======== Data shown ========

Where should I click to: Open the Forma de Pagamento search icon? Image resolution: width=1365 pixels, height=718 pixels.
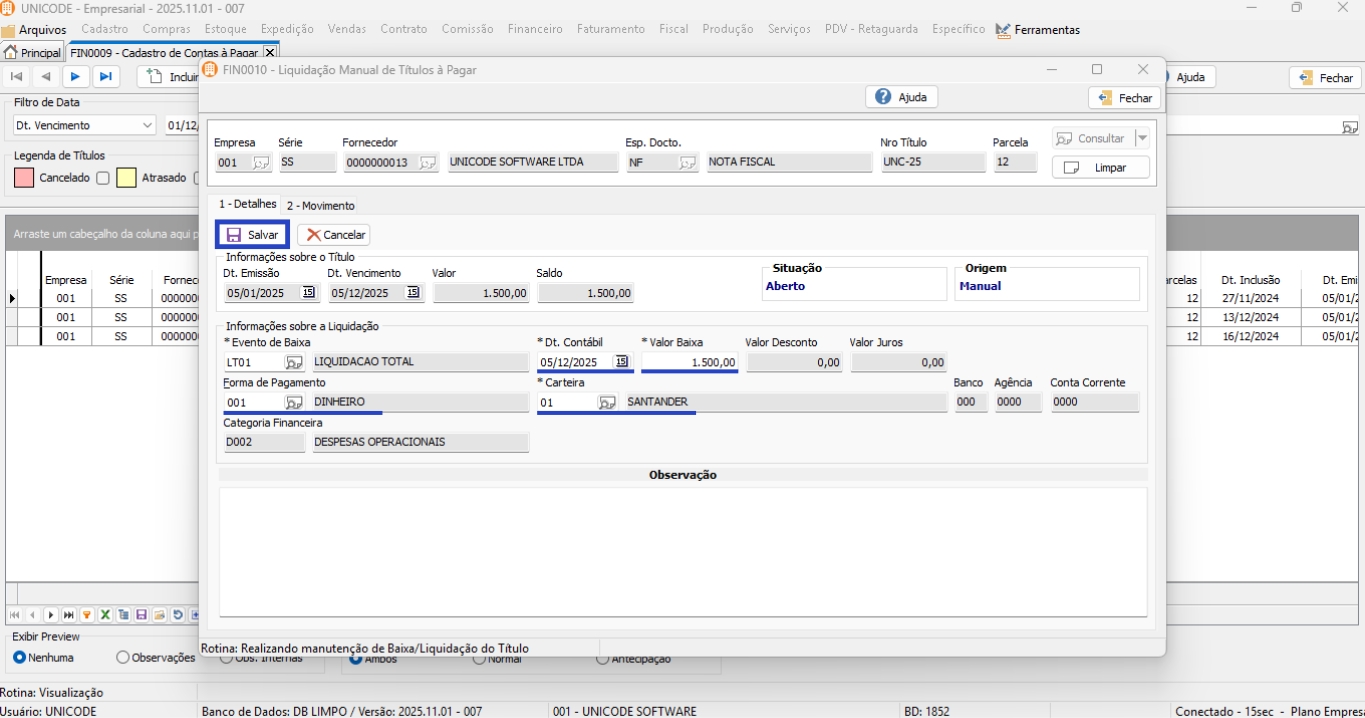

========
======== Data shown ========

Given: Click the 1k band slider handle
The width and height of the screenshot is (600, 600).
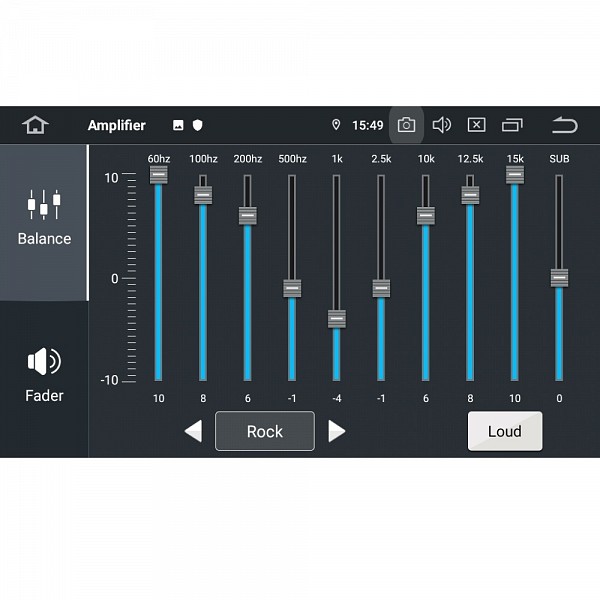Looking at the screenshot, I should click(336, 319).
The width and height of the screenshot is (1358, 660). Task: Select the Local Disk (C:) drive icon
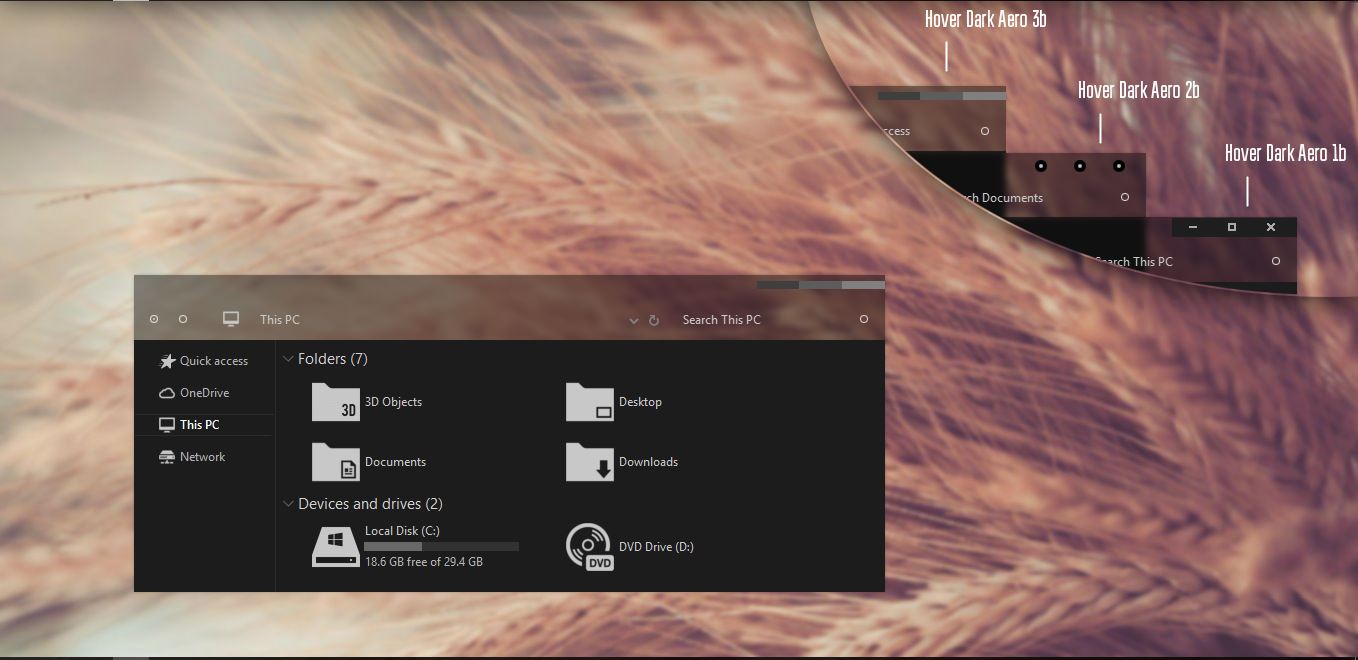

========
======== Data shown ========

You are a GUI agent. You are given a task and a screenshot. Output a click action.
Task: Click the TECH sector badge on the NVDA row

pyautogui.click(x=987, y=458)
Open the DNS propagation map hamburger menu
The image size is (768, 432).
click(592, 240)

========

*Task to complete*:
Print the part of the listing above that opens with the line containing "The width and height of the screenshot is (600, 600)." and closes with the line containing "The width and height of the screenshot is (1358, 660).". Copy it exactly, both ends included, and omit the pictures.

*Exercise response*:
The width and height of the screenshot is (600, 600).
Looking at the screenshot, I should click(336, 319).
The width and height of the screenshot is (1358, 660). Task: Select the Local Disk (C:) drive icon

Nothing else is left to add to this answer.